Stored records:

══════

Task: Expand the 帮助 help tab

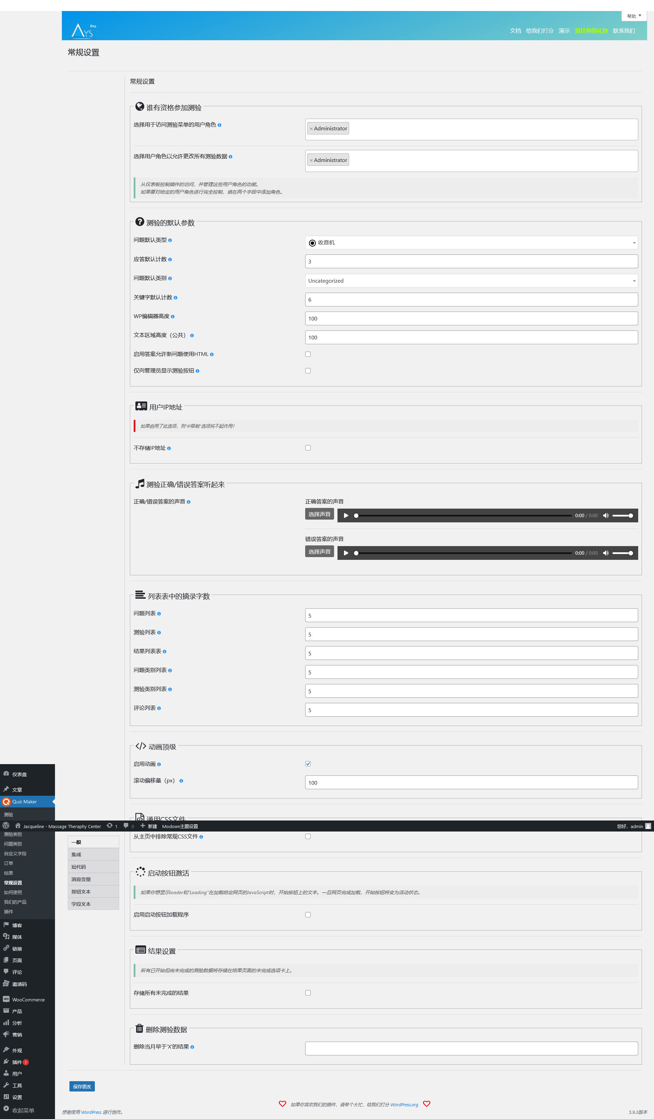Action: coord(634,16)
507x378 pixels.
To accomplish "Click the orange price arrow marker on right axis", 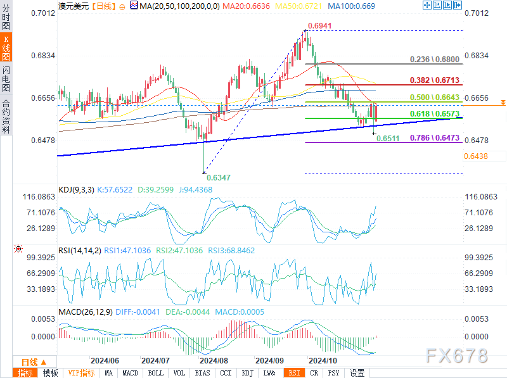I will point(503,102).
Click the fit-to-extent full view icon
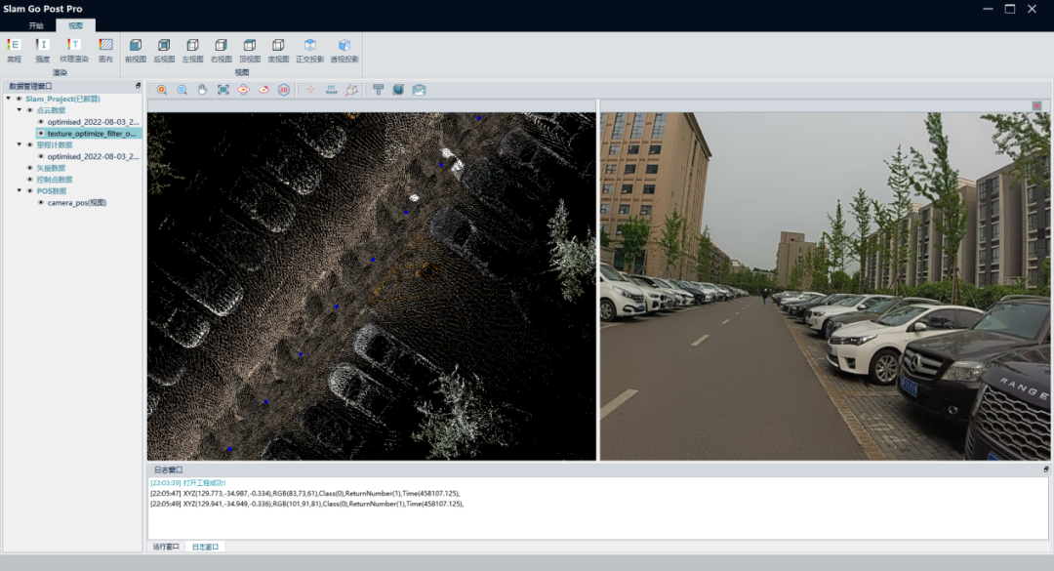 pyautogui.click(x=223, y=90)
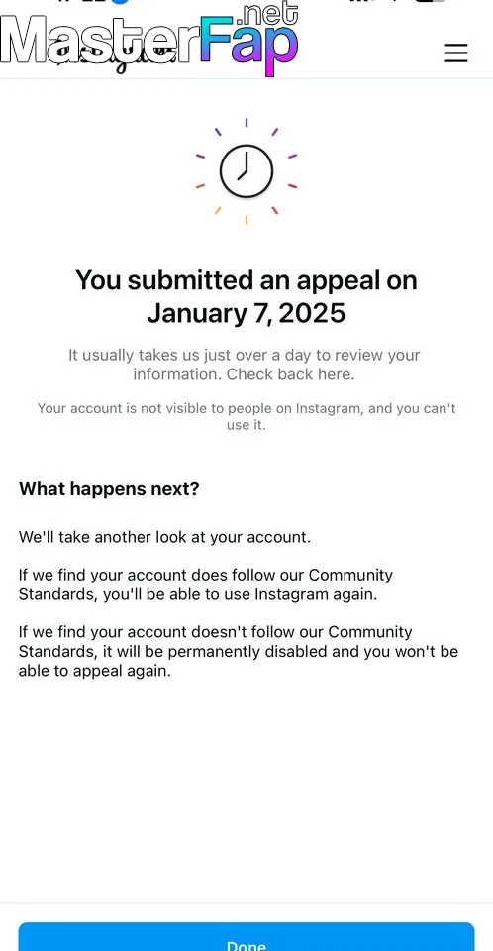
Task: Click 'We'll take another look' paragraph
Action: 164,537
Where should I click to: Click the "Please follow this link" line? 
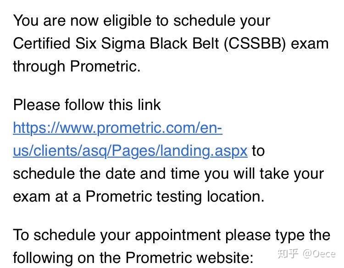pos(87,105)
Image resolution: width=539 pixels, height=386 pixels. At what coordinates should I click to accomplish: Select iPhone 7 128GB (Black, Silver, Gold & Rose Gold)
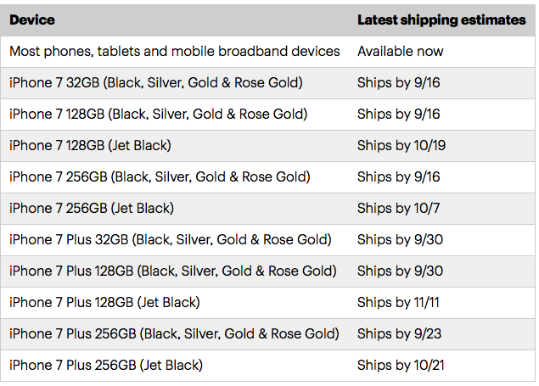pyautogui.click(x=159, y=114)
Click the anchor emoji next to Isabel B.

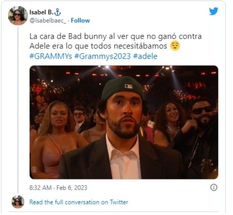(58, 12)
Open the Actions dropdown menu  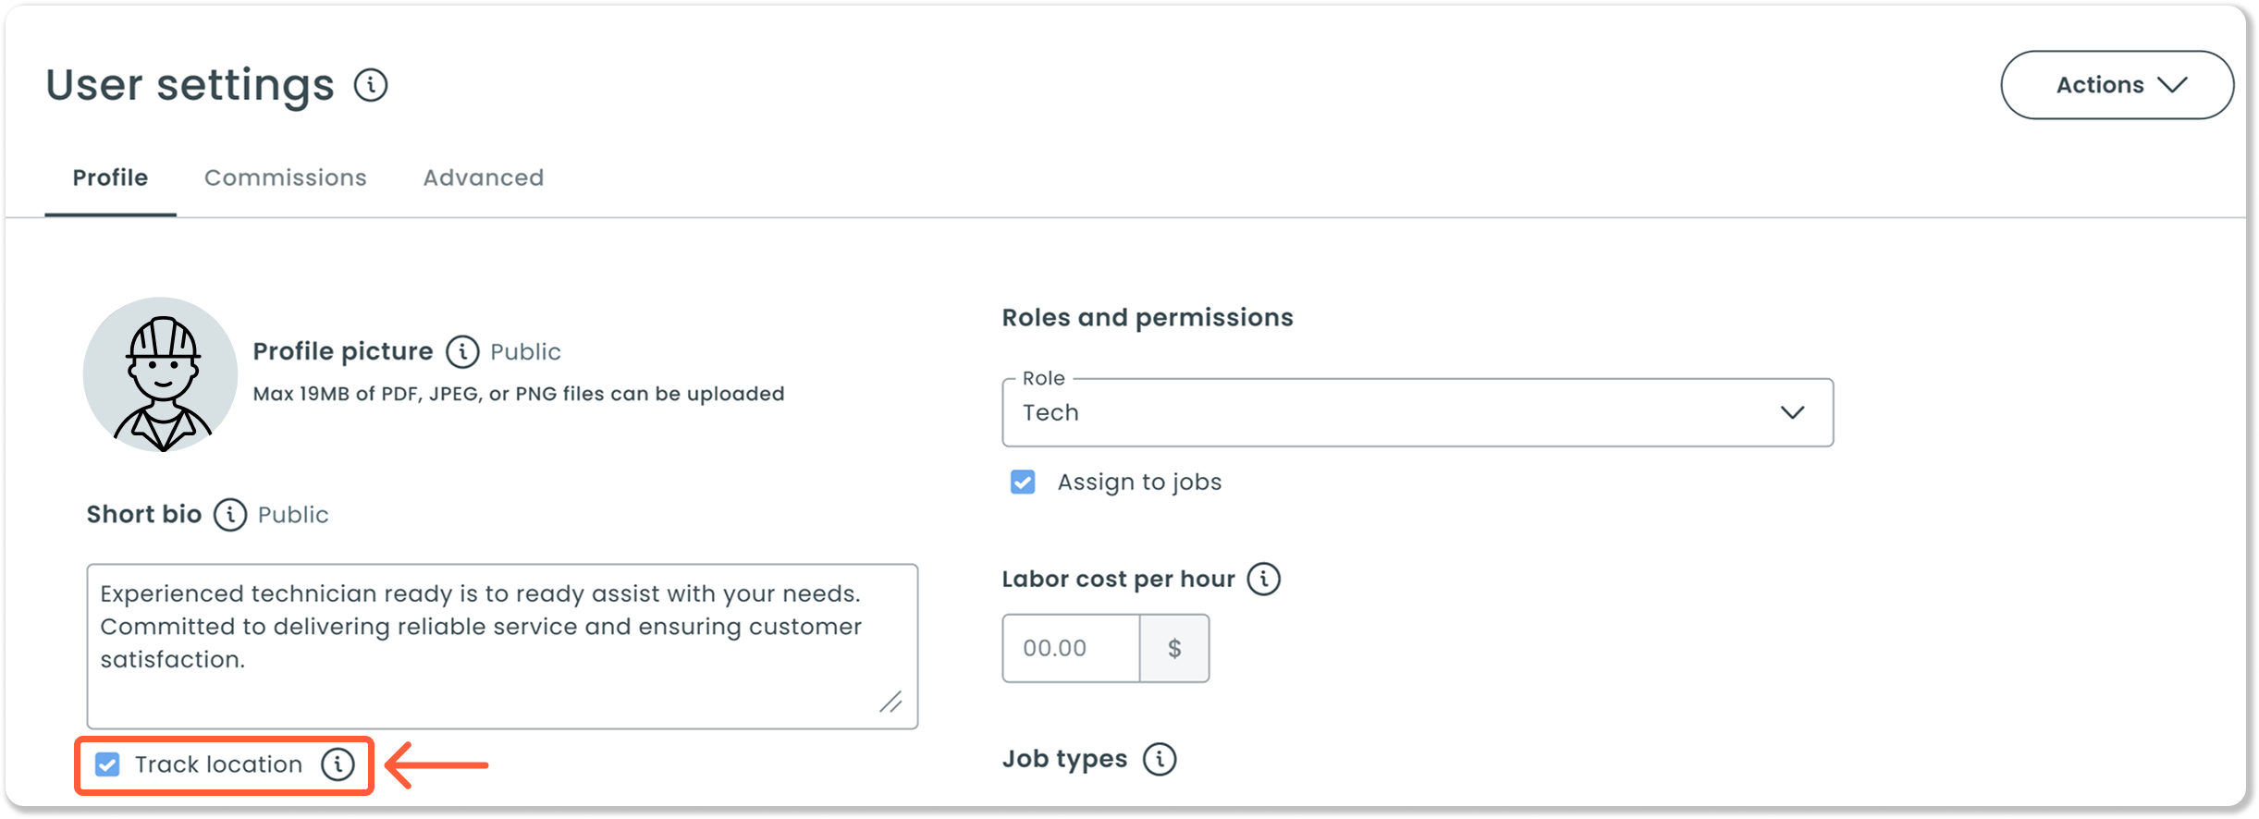(x=2118, y=85)
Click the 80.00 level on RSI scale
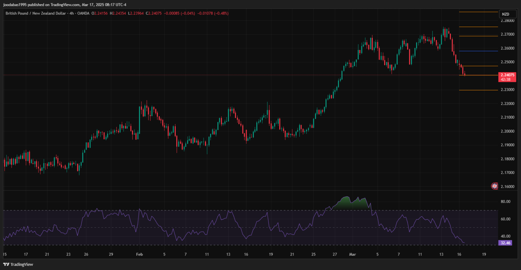 click(x=505, y=201)
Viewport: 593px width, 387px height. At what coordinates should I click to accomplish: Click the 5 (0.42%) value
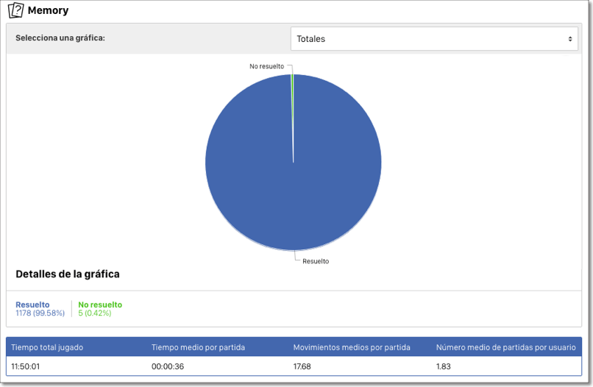pyautogui.click(x=95, y=313)
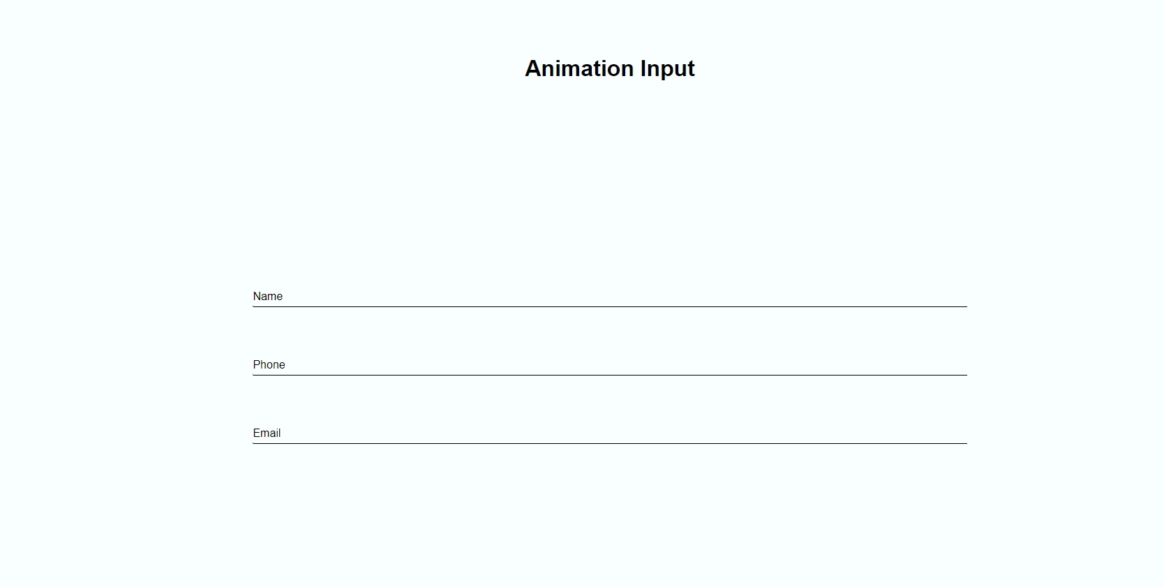Place cursor in the middle form field
Screen dimensions: 1164x587
click(609, 365)
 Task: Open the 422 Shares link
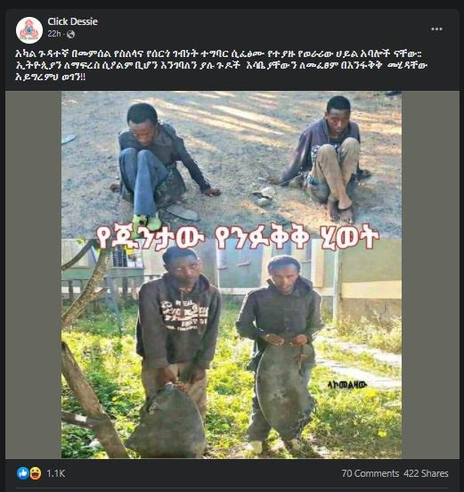click(x=426, y=473)
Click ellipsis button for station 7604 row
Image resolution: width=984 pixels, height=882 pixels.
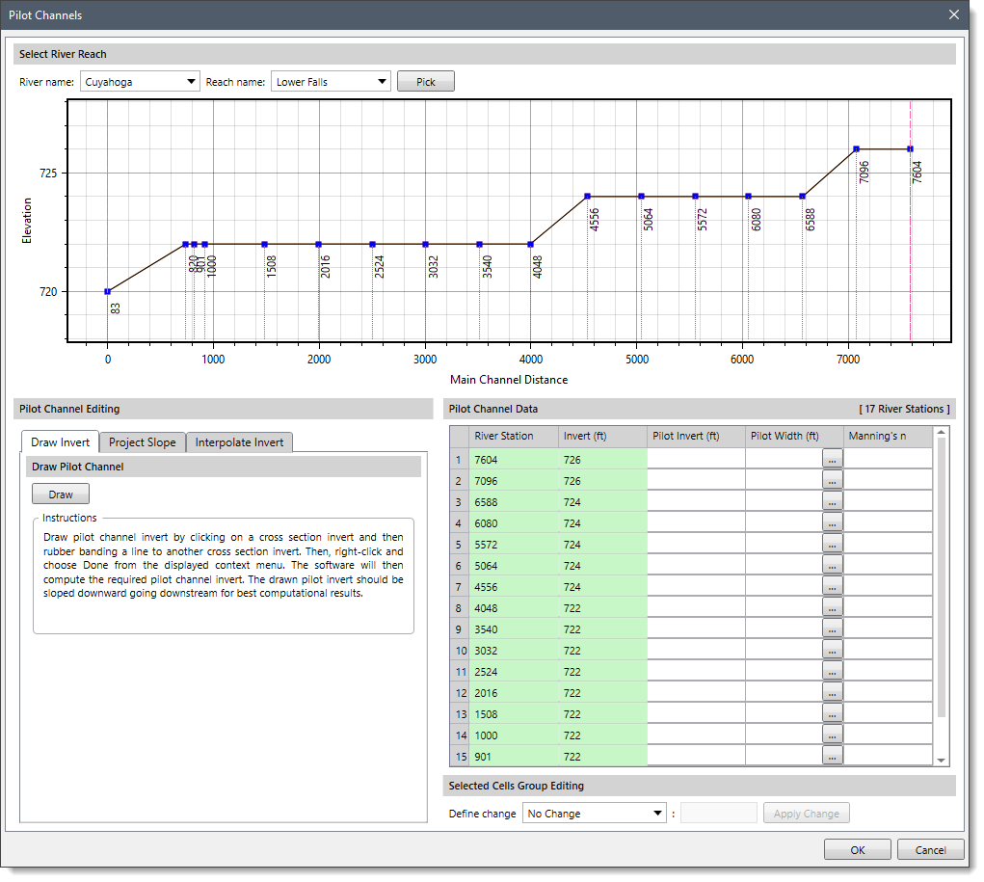point(832,460)
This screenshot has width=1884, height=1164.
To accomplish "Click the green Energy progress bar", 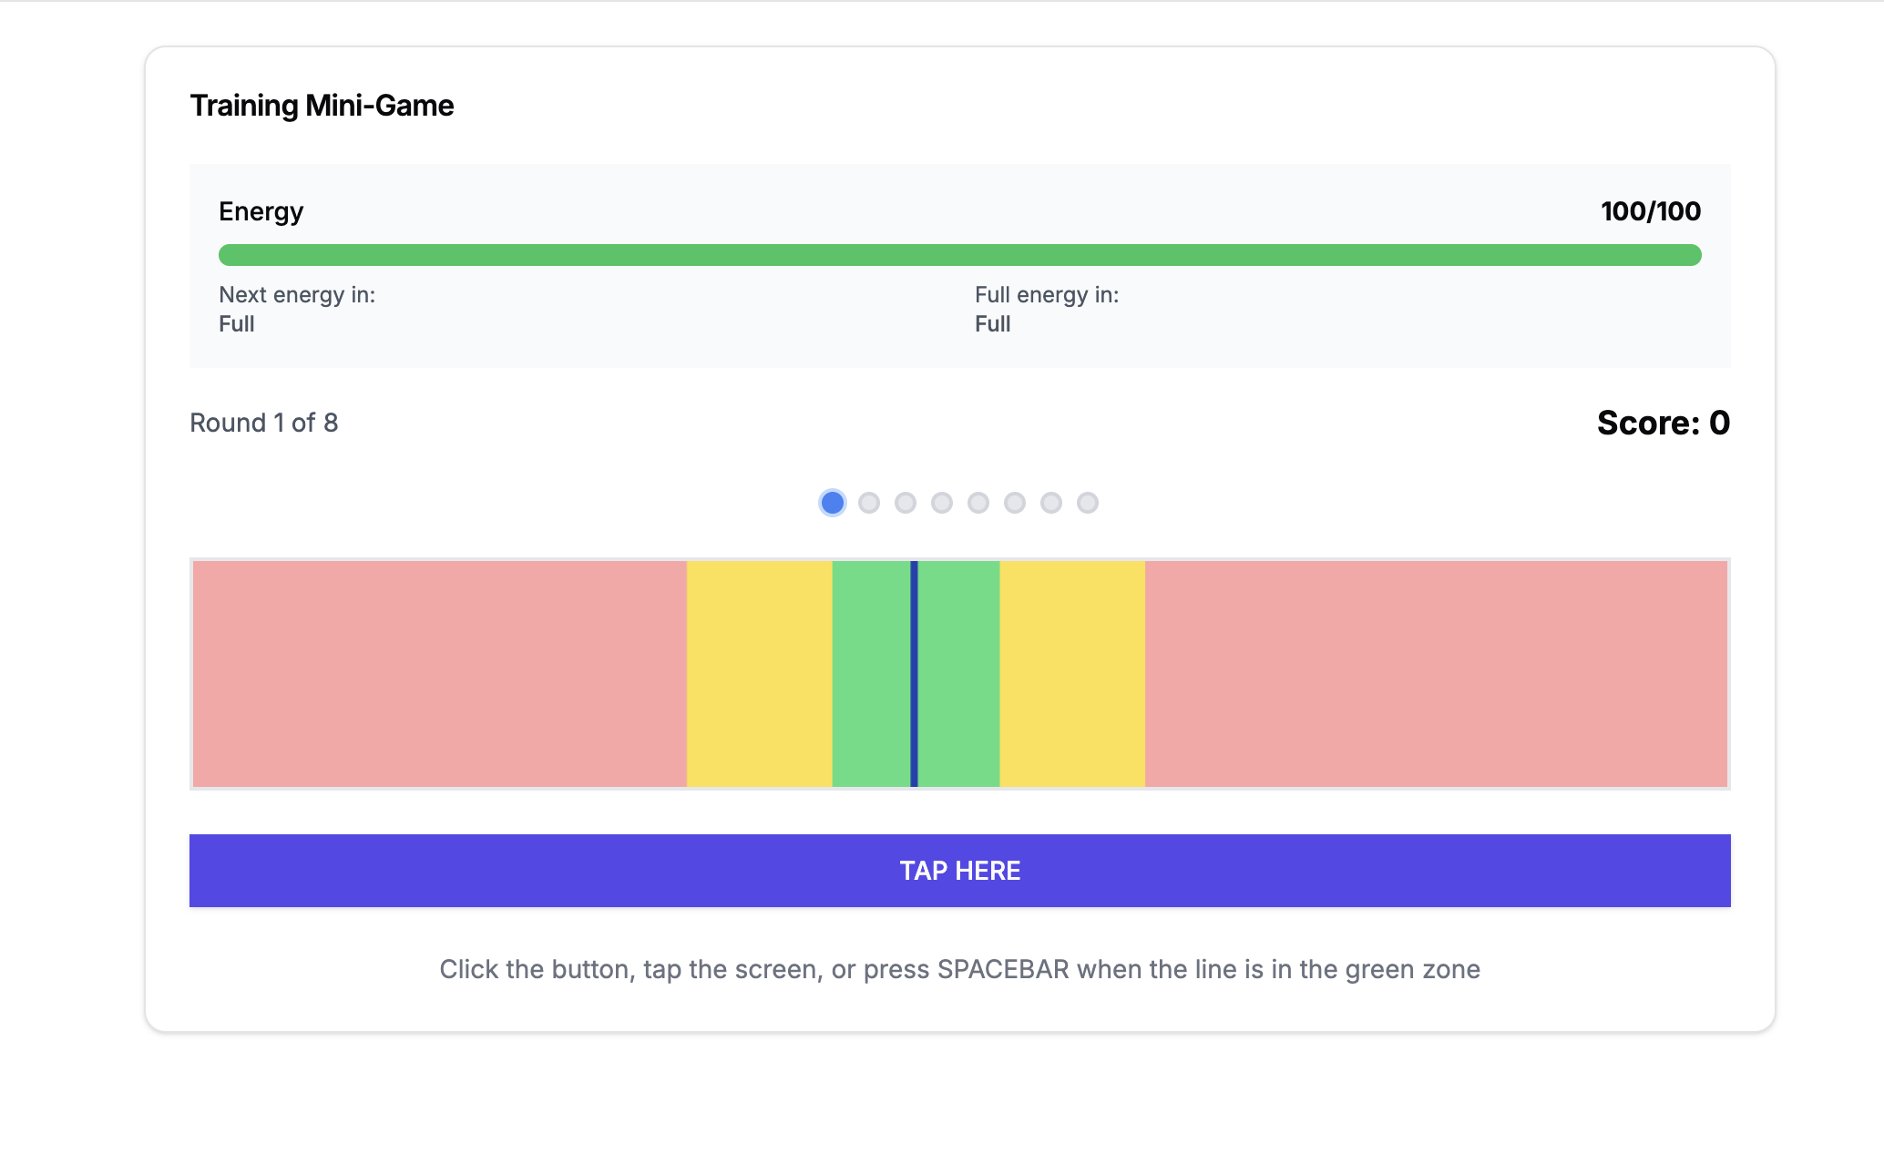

══════

**WHAT NEEDS TO BE DONE:**
Beginning at the line that contains "This screenshot has width=1884, height=1164.", transcribe it and every later line through the last line of the data above, exactly, and drop the pictures.

**OUTPUT OF THE TASK:**
This screenshot has width=1884, height=1164.
To accomplish "Click the green Energy progress bar", 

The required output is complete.